Il savait cependant qu’il appartenait à l’armée anglaise. Son uniforme dans lequel on l’avait trouvé en faisait foi. C’était un indice bien vague. Il songea longtemps aux moyens de se faire identifier, mais comment, où aller, parmi tant de milliers de soldats de provenances si diverses et si distantes. Il comprit que c’était une impossibilité. Il se résigna plus triste et plus abattu que jamais.

Cependant son talent d’artiste s’affirmait.

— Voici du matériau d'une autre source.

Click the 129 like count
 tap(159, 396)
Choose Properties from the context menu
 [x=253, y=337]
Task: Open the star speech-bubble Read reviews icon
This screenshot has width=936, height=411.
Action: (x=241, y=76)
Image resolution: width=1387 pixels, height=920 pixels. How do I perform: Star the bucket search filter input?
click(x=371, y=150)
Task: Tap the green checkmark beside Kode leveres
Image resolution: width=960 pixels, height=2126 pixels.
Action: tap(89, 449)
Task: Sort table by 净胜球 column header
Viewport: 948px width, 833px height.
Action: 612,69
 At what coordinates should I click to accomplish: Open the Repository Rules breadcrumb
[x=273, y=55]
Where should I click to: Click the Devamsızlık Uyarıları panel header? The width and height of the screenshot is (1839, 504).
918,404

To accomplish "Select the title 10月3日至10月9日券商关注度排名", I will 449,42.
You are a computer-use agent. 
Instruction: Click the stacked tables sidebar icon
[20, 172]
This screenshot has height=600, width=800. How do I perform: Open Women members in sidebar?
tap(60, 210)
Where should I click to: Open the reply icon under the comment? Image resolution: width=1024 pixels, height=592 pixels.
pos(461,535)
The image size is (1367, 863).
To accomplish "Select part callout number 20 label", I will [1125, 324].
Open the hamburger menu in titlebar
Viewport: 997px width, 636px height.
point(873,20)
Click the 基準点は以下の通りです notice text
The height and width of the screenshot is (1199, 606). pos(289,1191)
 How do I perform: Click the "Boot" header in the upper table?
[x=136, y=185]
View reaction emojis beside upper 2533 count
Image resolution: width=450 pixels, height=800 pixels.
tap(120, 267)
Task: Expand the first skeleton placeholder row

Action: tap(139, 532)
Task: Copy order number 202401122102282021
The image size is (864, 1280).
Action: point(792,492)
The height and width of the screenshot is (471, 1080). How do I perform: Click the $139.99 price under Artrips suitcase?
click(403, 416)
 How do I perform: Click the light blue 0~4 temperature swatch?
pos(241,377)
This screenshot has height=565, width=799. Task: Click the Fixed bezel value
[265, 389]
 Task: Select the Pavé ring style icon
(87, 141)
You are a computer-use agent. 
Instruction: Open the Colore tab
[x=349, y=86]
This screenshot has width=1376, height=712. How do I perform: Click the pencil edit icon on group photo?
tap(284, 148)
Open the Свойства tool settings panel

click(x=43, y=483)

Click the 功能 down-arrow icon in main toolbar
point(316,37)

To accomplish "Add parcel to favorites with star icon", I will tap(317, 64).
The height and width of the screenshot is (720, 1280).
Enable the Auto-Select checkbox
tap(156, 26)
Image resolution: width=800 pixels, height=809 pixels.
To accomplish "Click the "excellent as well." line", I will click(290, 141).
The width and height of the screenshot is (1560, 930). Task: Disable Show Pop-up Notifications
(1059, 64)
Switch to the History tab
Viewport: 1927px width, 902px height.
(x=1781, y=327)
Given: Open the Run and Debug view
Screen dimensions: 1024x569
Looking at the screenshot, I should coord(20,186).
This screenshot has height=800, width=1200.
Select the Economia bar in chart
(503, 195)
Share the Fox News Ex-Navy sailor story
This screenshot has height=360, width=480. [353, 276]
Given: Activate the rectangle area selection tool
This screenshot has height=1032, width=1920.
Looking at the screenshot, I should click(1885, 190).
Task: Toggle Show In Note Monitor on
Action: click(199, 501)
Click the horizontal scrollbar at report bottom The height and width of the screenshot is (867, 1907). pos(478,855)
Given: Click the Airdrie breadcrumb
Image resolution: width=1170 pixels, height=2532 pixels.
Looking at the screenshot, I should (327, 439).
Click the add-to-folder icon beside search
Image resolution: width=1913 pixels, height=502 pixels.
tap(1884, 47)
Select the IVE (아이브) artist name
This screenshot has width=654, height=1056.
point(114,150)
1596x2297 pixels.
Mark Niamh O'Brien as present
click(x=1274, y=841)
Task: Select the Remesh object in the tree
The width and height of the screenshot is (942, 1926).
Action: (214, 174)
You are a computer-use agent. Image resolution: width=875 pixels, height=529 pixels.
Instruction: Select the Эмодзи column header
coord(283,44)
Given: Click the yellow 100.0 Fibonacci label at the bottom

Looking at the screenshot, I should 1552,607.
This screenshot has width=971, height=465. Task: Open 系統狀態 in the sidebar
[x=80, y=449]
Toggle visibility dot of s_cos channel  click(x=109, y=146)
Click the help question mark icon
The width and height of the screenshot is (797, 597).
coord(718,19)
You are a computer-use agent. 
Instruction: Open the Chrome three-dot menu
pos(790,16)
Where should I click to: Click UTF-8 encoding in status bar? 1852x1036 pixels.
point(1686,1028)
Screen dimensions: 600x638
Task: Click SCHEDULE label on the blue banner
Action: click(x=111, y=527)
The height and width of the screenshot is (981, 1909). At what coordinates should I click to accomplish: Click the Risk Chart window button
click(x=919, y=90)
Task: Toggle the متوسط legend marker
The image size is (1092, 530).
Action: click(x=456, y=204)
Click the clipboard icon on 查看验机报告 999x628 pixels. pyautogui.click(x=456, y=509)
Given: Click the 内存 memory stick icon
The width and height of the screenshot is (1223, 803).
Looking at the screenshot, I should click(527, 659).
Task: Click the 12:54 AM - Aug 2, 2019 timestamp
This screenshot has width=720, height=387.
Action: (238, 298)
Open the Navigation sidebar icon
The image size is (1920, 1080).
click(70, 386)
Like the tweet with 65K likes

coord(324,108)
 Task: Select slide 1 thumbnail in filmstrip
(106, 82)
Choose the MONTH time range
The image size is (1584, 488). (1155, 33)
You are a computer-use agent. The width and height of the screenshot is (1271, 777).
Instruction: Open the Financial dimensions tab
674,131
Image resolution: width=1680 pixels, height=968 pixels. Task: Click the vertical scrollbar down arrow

On lui proposa une tournée mondiale à commencer par le Canada. On espérait qu’un voyage distrairait sa mélancolie. Lui-même accepta avec l’espoir de chasser ce morne ennui qu’il traînait et que rien ne voulait dissiper.

Il s’embarqua donc. Son premier concert, par une étrange coïncidence, devait avoir lieu dans sa ville natale. Les annonces affichées sur les murs portaient :

Récital de piano
par
MONSIEUR JEAN
soldat, artiste


qu’une blessure à la tête ressuscita chez lui un remarquable talent musical.


Ainsi conçue cette annonce ne manqua pas d’exciter la curiosité. Madame Bertrand, la mère de l’artiste, dont la sympathie pour les soldats était grande depuis la mort de son fils, avait résolu d’assister à ce concert.

Monsieur Jean en débarquant fut ébloui par une ville dont il crut avoir déjà rêvé. Il nous arrive quelquefois de rêver de lieux et de personnes que nous n’avons jamais vus, et quand nous les voyons nous sommes stupéfaits de leur ressemblance frappante avec le rêve.

Le soir du concert arriva. Madame Bertrand et sa jeune fille avaient pris leur place dans la salle. Monsieur Jean commença. Élégant, la figure creusée par les récentes souffrances, les traits anguleux, d’une pâleur intéressante, son arrivée au piano excitait toujours beaucoup de sympathie. Madame Bertrand ne l’avait pas bien vu quand il avait salué, et après qu’il se fut assis au piano, elle le voyait de côté. Toutefois, sa taille, les contours de sa tête la frappèrent sans qu’elle se rendit compte pourquoi elle était émue. Elle se souleva de son siège pour mieux voir et se penchant vers sa compagne, lui dit à l’oreille :

— Ne trouves-tu pas qu’il ressemble à Maurice ?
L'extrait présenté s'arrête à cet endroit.